• _Work request 1_
Translate this sentence from the passage about neobanks into Spanish: "At the time, Chime had about 12 million customers."
• _Work request 2_
Rewrite the passage about neobanks from "Creating your own" to "The Broke Millennial.", swapping "backup plan" for "contingency plan".
• _Work request 3_
Write the next part of the passage about neobanks, picking up after its final sentence.

Chime made headlines earlier this year over its relatively high rate of customer complaints. Researchers found that Chime experienced outages in the past that allegedly left customers financially stranded, according to a ProPublica report in July. It also received 920 complaints filed at the Consumer Protection Bureau since April 2020, all related to “closed accounts.” At the time, Chime had about 12 million customers. 

To contrast, Wells Fargo, which has had its own share of scandals, had only one-third as many complaints over similar “closed account” issues — but six times as many customers. 

No matter where we park our cash, we must prepare for things to go wrong. This makes it all the more important that your financial institution has round-the-clock customer service support and, ideally, workarounds to help you access your cash when you need it. You may find a neobank that’s partnered with a specific ATM network. But in general, neobanks aren’t always as equipped as traditional banks to address these issues. If my bank’s app is down, for example, and I need to transfer money, I can always visit any ATM or send a check. 

Creating your own backup plan, such as storing emergency cash in an alternate bank account in case of any unexpected disruptions, may be helpful.

“If switching to a non-brick-and-mortar makes you anxious, then only move some of your money if you want to check it out,” says Erin Lowry, author of The Broke Millennial.

(Items from a data source)
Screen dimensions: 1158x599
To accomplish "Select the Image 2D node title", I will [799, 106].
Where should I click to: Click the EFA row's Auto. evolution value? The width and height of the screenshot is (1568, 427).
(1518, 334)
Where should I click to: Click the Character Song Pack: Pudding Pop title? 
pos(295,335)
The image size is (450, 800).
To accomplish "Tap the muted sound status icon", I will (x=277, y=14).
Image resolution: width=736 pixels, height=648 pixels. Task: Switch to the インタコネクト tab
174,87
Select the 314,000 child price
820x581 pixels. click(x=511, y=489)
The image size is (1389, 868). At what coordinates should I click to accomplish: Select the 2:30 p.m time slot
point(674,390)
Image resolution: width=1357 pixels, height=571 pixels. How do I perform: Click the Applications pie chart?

• _Result 1_
En ese momento, Chime tenía unos 12 millones de clientes.

• _Result 2_
Creating your own contingency plan, such as storing emergency cash in an alternate bank account in case of any unexpected disruptions, may be helpful.

“If switching to a non-brick-and-mortar makes you anxious, then only move some of your money if you want to check it out,” says Erin Lowry, author of The Broke Millennial.

• _Result 3_
3. How will you reach customer support if there’s an issue?

While neobanks don’t have branches, they may have customer support powered by real people. This is an important feature and one worth prioritizing in your search for a well-suited neobank. In the event of a technical issue or outage, you want to know you can get help sooner than later. Before signing up, take the customer service for a test drive, to ensure help with a live person is easy to access, says Lowry.

4. Does the online bank offer all the financial services you need?

Does a neobank offer loans, credit cards, investment accounts and other services? It’s important to think about your long-term financial goals and how this digital-only financial account may — or may not — support you along your journey. 

A more established bank with a robust digital arm may serve you better over the long term, especially if it has a more comprehensive lineup of products and services like mortgages and retirement accounts. 

5. Do you have to choose between a traditional bank and an online bank? 

I’m particularly happy with my bank’s digital experience, which for years has allowed me to deposit checks through the mobile app and send money seamlessly and safely to others. These are features that my bank was among the first to offer, beginning nearly 10 years ago, so it’s had time to work out some bugs and wonky user experience issues.

And while I know many may not have visited a bank branch since the pre-pandemic days, my bank’s local presence is comforting to me. I walked in to get a certified check for buying a car back in the day. And I felt better about depositing a large check in person last year, after we sold our apartment.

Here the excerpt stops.